On 10/19/2013 2:31 PM, Tim Chase wrote:
On 2013-10-19 14:08, David Robinow wrote:
On Sat, Oct 19, 2013 at 9:01 AM, Chris Angelico wrote:
You can try all these out in the interactive interpreter (you
probably have IDLE installed, which on Windows is rather nicer to
work with than the default interactive mode).

  IDLE is cross-platform.  Could you explain why you say "on
Windows"?

In my experience, the Win32 Python console lacks readline support
(like my stock Python on the Mac OS X machine I have here), and as
such lacks a lot of the niceties.  At least on Win32, there is
recall of previous commands (my Mac lacks even that), but there's no
easy "search for the previous command I typed that contains the
following keyword" (control-R followed by search term), no easy
"insert all matching filenames here" (alt+asterisk), etc.

Idle may not provide all that, but it hopefully provides at least
*some* basic features that the console python.exe lacks.

Command Prompt almost 'religiously' imitates the DOS character interface. The mouse is mostly ignored; it is not tied to the cursor. Idle is a normal Windows gui app.

Command Prompt displays a window of k lines of a circular queue of n lines, which are initialized as blank. The default n=300 is not enough for a test suite run or many help() outputs. If you find the box on the 3rd tab of properties, n can be increased up to 9999, but if you do, the scroll bar becomes rather useless, as it scrolls through all n lines.

Idle has a normal expanding buffer, with no extra blank lines added.

CP does not have proper cut and paste. I'll leave out most of the obnoxious details, but selections are rectangular blocks. This is the only function for the mouse, and uses a separate mouse cursor. Idle has normal cut and paste that works like any other Windows app.

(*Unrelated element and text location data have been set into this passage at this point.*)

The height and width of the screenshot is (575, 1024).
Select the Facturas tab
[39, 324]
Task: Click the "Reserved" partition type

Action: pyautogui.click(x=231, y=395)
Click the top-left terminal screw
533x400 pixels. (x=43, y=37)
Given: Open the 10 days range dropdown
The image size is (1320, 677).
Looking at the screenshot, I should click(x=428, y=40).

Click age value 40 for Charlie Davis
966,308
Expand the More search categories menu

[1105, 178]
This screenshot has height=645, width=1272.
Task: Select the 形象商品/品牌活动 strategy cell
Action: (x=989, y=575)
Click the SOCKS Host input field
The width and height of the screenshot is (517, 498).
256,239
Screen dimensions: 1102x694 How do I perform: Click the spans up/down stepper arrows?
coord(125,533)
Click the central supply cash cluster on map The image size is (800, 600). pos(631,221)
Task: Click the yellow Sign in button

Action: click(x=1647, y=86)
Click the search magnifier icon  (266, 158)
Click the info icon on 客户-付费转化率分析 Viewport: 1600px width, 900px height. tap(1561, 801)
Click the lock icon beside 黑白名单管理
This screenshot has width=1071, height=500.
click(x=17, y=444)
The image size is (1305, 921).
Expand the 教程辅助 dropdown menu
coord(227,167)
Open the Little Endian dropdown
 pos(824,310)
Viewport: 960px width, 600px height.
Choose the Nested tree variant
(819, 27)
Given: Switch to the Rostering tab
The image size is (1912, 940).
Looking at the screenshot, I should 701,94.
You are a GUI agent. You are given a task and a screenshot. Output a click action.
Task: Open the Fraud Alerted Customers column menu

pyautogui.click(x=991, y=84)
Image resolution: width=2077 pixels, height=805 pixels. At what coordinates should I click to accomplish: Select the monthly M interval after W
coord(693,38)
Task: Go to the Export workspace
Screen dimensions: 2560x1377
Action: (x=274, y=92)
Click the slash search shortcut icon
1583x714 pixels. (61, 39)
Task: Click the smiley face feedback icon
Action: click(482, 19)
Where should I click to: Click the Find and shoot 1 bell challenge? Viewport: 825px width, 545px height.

Idle can recall previous input two different ways, by cursor or key. One can use the mouse to select where to edit. CP requires use of arrow keys to move the cursor around. Idle recall input *statements*. CP recalls input *lines*. Previous multiline statements have to be recalled a line at a time. CP was not designed for true multiline commands (as opposed to long commands that wrap and display as multiple lines).

CP has no menu (other than a few entries when one right-clicks on the icon in the upper left). There is no way to directly save or print the buffer.